(DATA TO EXAMINE)
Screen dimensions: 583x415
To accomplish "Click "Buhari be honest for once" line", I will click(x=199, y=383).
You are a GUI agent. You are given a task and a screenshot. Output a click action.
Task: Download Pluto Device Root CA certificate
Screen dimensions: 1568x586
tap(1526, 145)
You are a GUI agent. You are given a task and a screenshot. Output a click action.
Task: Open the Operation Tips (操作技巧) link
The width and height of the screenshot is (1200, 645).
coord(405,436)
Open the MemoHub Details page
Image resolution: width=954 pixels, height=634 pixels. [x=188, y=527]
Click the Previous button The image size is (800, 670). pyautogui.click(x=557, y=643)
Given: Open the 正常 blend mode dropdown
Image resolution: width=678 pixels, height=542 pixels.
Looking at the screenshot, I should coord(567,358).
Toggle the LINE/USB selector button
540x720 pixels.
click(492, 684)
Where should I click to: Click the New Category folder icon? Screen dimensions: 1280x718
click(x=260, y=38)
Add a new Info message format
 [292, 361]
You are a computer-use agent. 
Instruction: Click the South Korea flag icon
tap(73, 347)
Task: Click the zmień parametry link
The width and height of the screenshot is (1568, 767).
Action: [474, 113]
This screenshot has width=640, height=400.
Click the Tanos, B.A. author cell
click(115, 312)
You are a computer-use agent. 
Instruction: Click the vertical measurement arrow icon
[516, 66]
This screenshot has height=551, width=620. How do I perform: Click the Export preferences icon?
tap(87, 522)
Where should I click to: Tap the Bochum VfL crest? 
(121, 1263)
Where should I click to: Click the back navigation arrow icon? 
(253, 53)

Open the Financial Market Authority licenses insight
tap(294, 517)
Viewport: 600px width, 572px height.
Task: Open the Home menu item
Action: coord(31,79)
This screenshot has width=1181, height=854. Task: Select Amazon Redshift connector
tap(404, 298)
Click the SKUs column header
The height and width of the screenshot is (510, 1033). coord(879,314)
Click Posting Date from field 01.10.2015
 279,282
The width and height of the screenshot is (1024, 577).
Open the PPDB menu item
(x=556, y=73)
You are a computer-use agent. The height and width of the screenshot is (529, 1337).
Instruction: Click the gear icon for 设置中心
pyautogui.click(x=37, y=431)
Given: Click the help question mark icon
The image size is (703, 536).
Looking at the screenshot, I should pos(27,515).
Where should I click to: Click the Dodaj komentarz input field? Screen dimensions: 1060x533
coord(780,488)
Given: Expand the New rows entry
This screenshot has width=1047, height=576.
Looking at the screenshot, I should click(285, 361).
(End DATA TO EXAMINE)
- **REQUIREMENT**:
Only lines containing "link" belong in the answer; copy every such line from the records.

- **PROBLEM SOLUTION**:
Task: Open the Operation Tips (操作技巧) link
Task: Click the zmień parametry link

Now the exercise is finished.